-- Data for the task --
————————

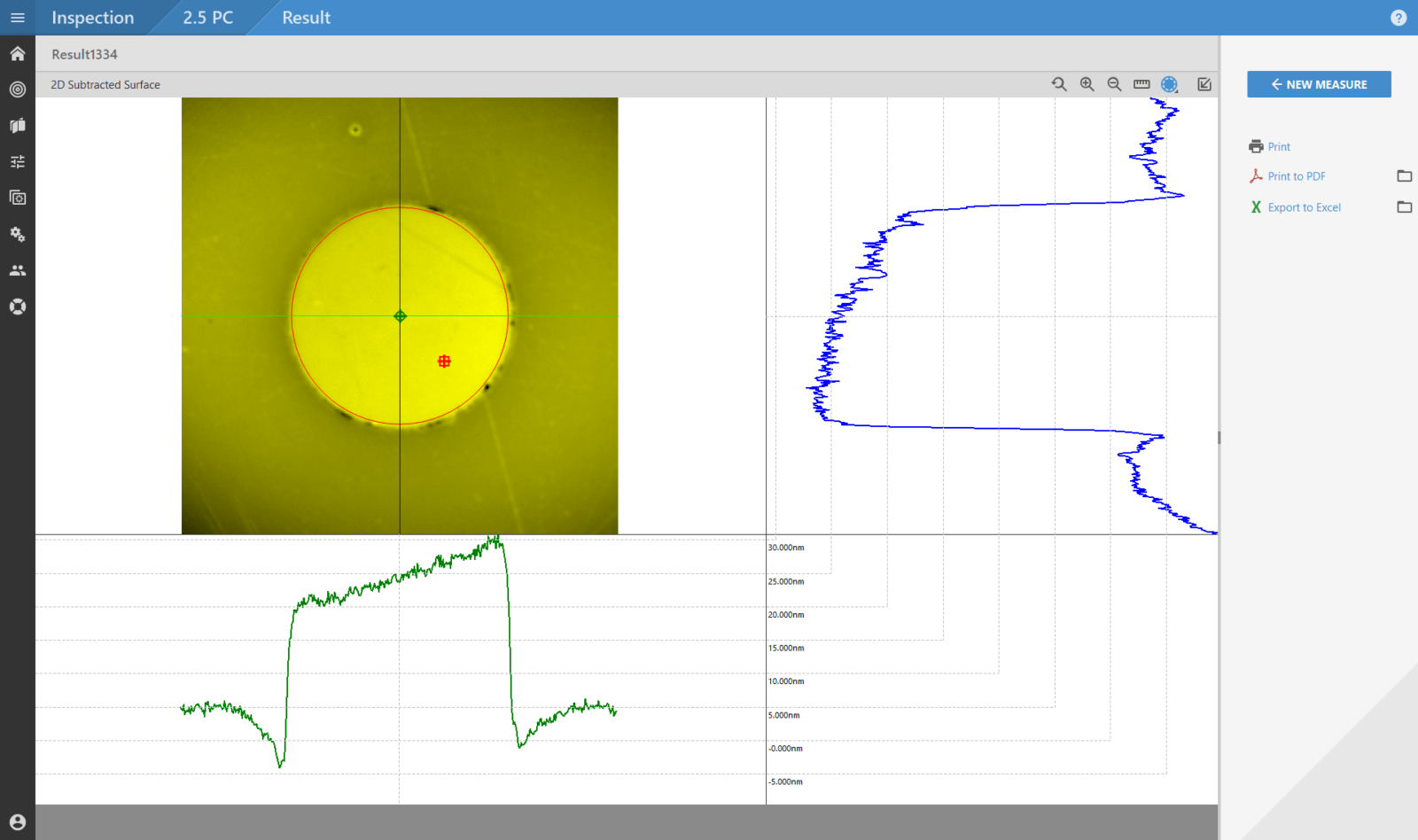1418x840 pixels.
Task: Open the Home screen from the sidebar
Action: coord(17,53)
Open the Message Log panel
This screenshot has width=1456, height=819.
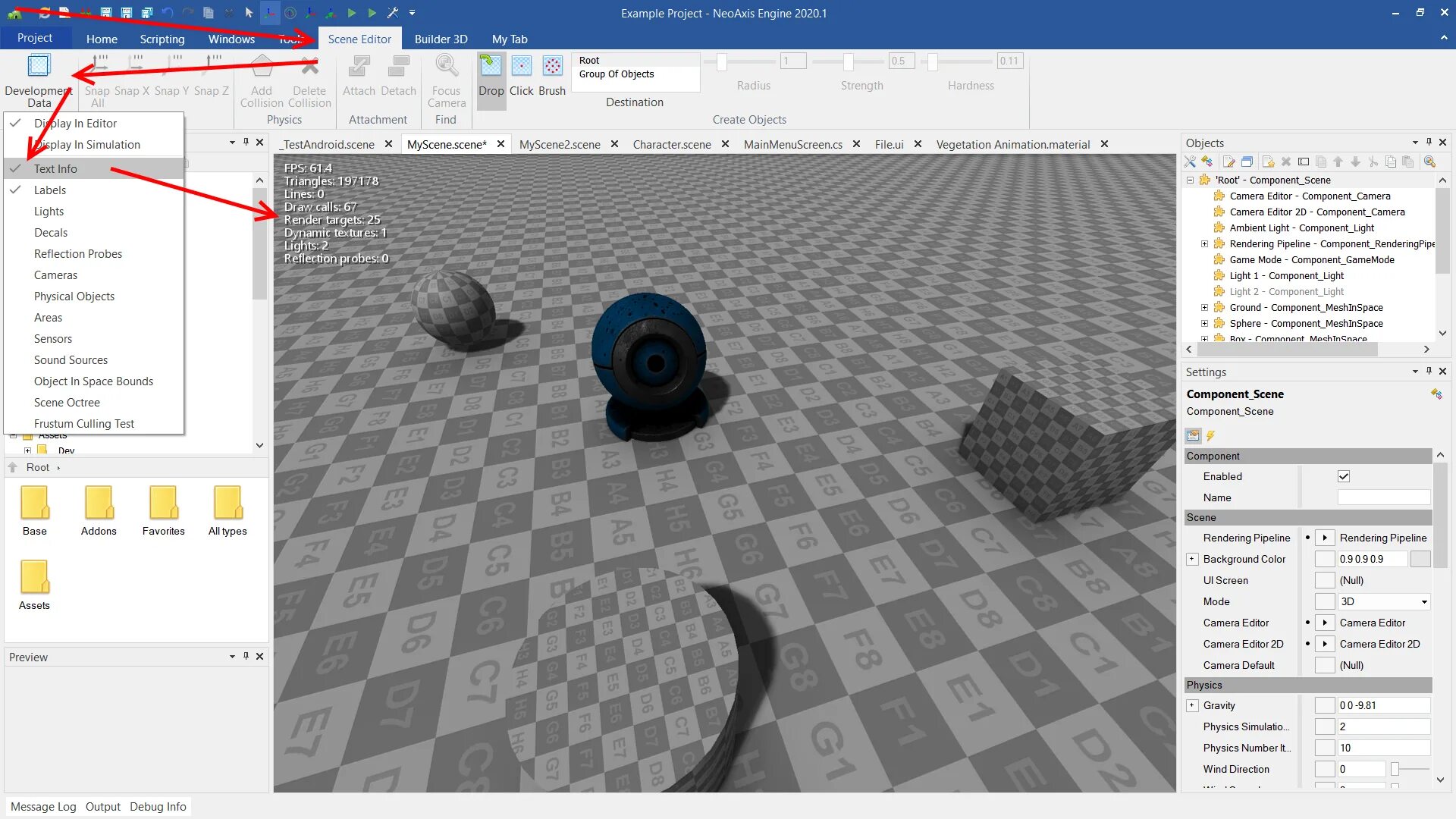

————————

-- Instructions for the task --
Exactly the lines from the one holding "Open the Message Log panel" to the last line of the records above should be duplicated, with no pictures among them.

-- Solution to this problem --
Open the Message Log panel
This screenshot has width=1456, height=819.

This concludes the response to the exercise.